The most expensive outcome is not the admin time itself but the client request that never becomes a task at all. An email read on a phone during lunch, flagged mentally as "handle later," and then buried under 40 new messages by end of day is a missed deliverable waiting to happen.
Plutio's approach removes the translation step entirely. The email is the task, word for word, with the original attachments attached. No summarizing, no re-typing, and no risk of a request sitting untracked in an inbox.
How email to task works in Plutio
Open any task group's settings in Plutio, click "Generate email address" to create the unique address, and then forward or send emails to that address to auto-create tasks with the subject, body, and attachments.
Before starting, make sure the project has at least one task group where incoming email tasks should land. Each task group gets its own address, so different types of requests (client feedback, bug reports, internal requests) can route to different task groups within the same project.
Step by step
- Step 1: Open the task group dropdown menu by clicking the three-dot icon on the task group header inside a project.
- Step 2: Find the "Email to task" section. Click "Generate email address" to create the unique address for that task group. Plutio generates an address in the format
{emailId}@notifications.plutio.com. - Step 3: Toggle the "Enable" switch to activate email to task for that group.

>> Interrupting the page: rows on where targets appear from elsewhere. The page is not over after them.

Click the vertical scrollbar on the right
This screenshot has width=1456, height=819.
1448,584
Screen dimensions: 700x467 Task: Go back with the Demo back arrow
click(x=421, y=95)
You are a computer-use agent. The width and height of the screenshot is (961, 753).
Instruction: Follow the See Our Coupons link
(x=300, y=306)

The generated email address appears in a code block labeled "Task group email."
- Step 4: Copy the email address and forward any email to it, or share the address with clients and team members who should be able to create tasks by email. Set up a Gmail or Outlook forwarding rule to auto-route specific emails to the task group address.
- Step 5: Plutio creates a task in the group with the email subject as the title, the email body as the description, and attachments linked as files. If the sender is a known Plutio user in the workspace, the task is attributed to that person.

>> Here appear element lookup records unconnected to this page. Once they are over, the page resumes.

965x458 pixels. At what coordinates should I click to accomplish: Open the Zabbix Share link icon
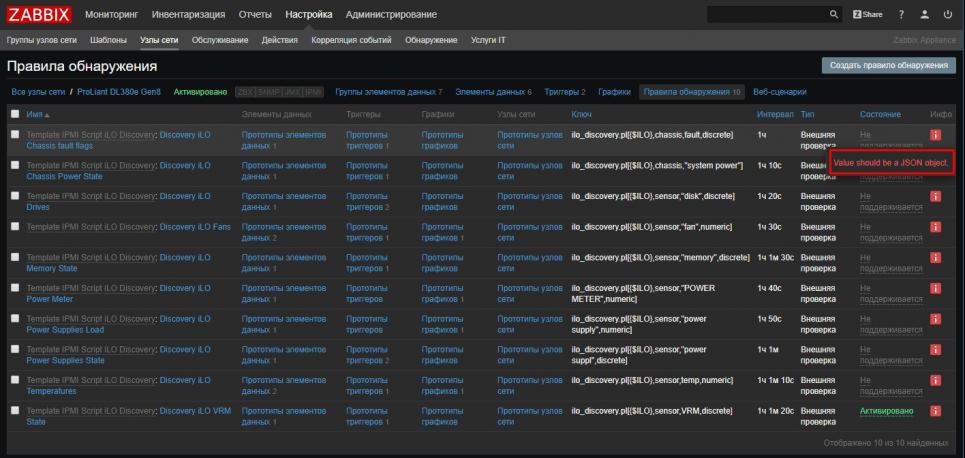[867, 14]
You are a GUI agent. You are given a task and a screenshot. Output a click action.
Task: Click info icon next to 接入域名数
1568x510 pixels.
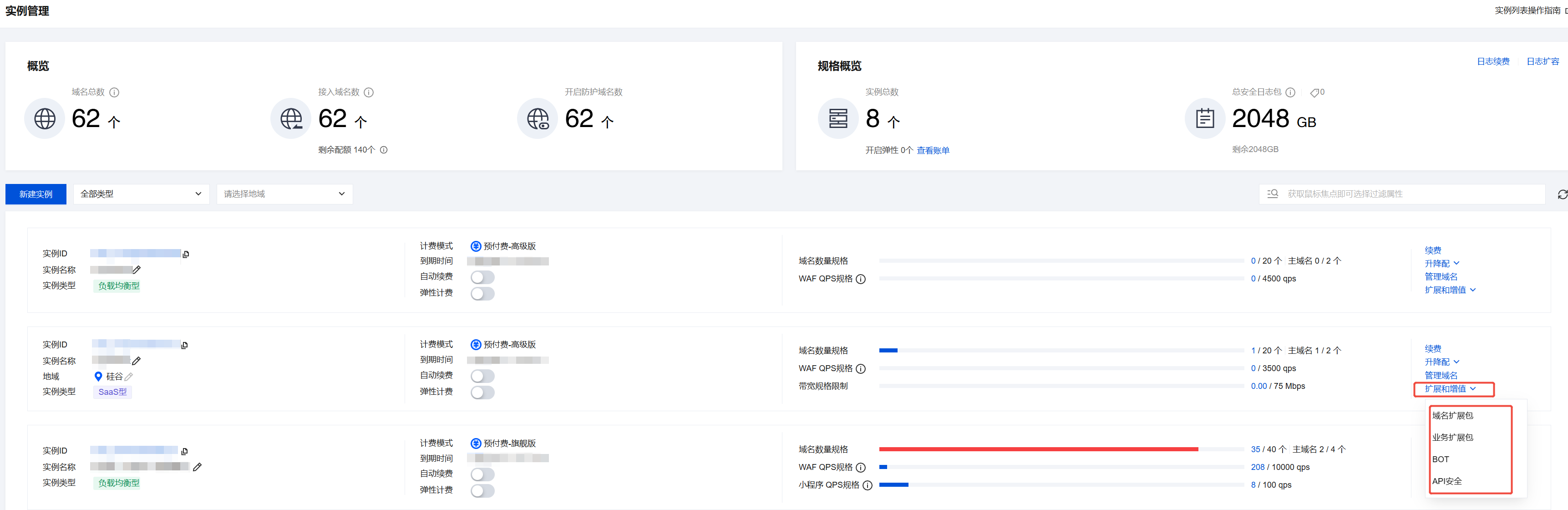pos(368,92)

Practical tip: create a dedicated task group called "Incoming Requests" for client-facing email addresses, and use Plutio's task board to drag tasks from that group into the appropriate project phase after triage.
Who needs email to task
Freelancers and agencies who receive client work requests, bug reports, revision notes, or approval decisions over email, particularly developers, designers, virtual assistants, and consultants managing 5+ active clients, get the most value from email to task.
A freelance developer handling bug reports for three client websites can set up one task group email per client project. When a client emails "The contact form isn't submitting on mobile," that email becomes a task in the correct project with the full description and any attached screenshots, without the developer opening Plutio at all. Across 30 bug reports per month, skipping the manual copy-paste step saves roughly 1.5 hours and ensures every report is tracked as a task with the original wording.
Agencies with account managers who receive briefs, feedback, and files from clients over email can share the task group address directly with the client. Every email the client sends creates a task automatically, so the account manager's role shifts from manual task creation to triage and prioritization. Over 40% of Plutio users on team plans with email to task enabled process more than 10 email-based requests per week through the feature.
Freelancers exploring Asana alternatives often discover that Asana's email-to-task feature requires the Max plan at $24.99 per user per month. Plutio includes email to task on all plans starting at $19/month for the entire workspace, not per user. Freelancers comparing Trello alternatives find that Trello's email-to-board feature captures the email but strips most formatting, while Plutio preserves the email body as the task description and uploads attachments as linked files.
Bottom line: any freelancer or agency receiving more than 5 client requests per week over email recovers 1 to 2 hours per week and avoids missed tasks by routing those emails directly into project task groups.